Sob as pressas de um olhar de soslaio, não se lhes percebe a extenuação e o desconsolo. A Manuel e Rosa já não lhes serve qualquer manipanso. Qualquer consolo, qualquer compasso de espera ou resignação, nada lhes presta, nada lhes tem valia. Eles correm aos saltos, eles tropeçam em gravetos rasteiros, eles seguem de brusco, eles continuam a seguir sempre para frente como se vislumbrassem algo, como se lhes acenassem desde fora alguma incerteza desesperada que lhes arremessa em catapulta. Será de um apito de fábricas o de que é composto o seu canto de sereia? Será de um chamamento demiúrgico ao progresso numa cartografia de chão de fábrica, este silvo, este assobio, esta voz de timbre metálico ao deserto? Nada é o que salva. Nenhuma voz, nenhuma palavra que equilibra. Tudo são toadas de prazo curto, todavia Manuel e Rosa serão refém de qualquer ensejo, ou será que não?! Estão exaustos, despovoados de crenças, dispostos a nudez de propósitos – como a se ajustar ao que se lhes chegue.

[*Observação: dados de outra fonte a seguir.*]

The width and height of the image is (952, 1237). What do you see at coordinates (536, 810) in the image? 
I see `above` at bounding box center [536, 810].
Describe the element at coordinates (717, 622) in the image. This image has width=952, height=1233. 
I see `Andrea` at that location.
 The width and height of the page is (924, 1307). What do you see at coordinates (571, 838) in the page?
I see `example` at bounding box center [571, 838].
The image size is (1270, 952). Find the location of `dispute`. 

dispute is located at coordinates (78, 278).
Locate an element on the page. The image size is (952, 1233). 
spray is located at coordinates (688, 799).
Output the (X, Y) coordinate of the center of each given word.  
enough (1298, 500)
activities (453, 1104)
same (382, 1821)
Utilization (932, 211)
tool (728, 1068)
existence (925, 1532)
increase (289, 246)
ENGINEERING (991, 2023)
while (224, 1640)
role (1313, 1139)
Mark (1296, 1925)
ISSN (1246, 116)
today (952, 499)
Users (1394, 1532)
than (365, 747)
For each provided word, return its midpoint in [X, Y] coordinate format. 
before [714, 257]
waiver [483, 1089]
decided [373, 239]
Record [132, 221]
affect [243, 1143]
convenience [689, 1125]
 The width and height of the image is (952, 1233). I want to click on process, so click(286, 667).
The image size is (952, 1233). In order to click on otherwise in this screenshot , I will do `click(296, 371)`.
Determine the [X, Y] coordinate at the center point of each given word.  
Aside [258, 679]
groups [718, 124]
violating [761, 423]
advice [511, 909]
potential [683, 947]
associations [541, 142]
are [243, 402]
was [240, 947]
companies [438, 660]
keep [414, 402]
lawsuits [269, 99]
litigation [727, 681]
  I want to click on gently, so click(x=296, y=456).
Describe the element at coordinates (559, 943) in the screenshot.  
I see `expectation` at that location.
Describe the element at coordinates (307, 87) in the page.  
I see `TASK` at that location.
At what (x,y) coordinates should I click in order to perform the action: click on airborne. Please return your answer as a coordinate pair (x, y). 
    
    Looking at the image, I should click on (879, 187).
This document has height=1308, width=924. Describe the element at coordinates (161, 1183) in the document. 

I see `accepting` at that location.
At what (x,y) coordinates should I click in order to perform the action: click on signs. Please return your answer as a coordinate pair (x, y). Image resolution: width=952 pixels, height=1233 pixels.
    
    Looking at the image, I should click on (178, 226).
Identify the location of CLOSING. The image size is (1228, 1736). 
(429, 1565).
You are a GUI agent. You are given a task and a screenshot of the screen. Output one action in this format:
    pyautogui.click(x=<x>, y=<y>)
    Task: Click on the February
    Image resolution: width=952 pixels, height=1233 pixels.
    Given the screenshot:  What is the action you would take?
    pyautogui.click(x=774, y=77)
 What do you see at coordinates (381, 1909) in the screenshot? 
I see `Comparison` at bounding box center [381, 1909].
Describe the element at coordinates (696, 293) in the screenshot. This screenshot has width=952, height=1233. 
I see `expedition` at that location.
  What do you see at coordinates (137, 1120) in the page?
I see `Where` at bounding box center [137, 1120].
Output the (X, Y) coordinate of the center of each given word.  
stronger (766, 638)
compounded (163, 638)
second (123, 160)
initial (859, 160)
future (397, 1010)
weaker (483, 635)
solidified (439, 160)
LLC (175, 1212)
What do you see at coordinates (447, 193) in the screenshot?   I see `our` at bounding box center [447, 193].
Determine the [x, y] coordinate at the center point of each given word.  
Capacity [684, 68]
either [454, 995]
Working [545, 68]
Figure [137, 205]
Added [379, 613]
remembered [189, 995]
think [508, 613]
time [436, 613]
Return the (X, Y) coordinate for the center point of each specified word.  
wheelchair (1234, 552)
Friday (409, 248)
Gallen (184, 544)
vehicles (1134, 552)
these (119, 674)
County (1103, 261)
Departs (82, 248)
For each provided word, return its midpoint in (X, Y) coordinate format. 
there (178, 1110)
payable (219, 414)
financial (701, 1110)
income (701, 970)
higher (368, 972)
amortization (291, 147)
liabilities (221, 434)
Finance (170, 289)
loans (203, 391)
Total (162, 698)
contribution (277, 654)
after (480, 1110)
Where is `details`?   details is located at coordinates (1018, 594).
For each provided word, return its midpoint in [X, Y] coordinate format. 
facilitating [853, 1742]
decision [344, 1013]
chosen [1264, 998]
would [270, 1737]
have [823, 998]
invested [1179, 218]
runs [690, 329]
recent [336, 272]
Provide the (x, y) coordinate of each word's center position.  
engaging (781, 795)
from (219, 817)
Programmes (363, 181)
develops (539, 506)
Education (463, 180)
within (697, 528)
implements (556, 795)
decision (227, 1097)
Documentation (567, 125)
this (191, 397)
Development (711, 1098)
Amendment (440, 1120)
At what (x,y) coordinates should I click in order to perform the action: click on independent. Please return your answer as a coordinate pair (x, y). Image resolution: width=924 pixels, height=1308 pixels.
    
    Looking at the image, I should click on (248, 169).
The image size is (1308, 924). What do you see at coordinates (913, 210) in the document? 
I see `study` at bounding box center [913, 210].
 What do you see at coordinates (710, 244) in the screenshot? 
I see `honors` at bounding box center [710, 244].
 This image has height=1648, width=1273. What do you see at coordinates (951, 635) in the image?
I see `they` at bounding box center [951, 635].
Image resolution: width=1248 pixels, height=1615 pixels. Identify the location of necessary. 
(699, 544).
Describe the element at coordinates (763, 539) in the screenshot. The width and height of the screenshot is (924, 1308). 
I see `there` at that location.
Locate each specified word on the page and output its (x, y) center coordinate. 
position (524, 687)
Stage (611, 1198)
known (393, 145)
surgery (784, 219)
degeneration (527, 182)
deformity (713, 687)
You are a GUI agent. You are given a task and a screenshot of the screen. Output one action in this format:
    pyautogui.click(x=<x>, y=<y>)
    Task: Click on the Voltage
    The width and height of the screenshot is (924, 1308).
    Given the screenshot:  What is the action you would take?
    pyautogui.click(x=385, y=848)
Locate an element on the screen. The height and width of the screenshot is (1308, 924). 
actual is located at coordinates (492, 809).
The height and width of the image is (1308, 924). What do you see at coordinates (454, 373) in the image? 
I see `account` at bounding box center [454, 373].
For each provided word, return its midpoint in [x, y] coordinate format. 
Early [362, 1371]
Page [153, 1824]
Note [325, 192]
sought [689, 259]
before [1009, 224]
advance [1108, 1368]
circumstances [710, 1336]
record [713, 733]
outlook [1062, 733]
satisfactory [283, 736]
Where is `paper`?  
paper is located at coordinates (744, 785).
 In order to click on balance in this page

Mas o quê e o tanto? Talvez que um santo como lhe fora Sebastião, o beato, mas não mais lhes tirasse do caminho. Talvez que a Ilha de ouro, o outro lado do monte, o verde da campina, a chuva que povoasse a lavoura de um solo fértil e febril lhes fosse uma voz de nada, uma letra solta envolta em abstrações que já não tem serventia. Talvez que a purificação do sangue no sacrifício dos inocentes, a provação das rochas, a hora avulsa do Ângelus, o arrastar-se de joelhos à educação pelas pedras, mas nada que isso, não mais este aluvio.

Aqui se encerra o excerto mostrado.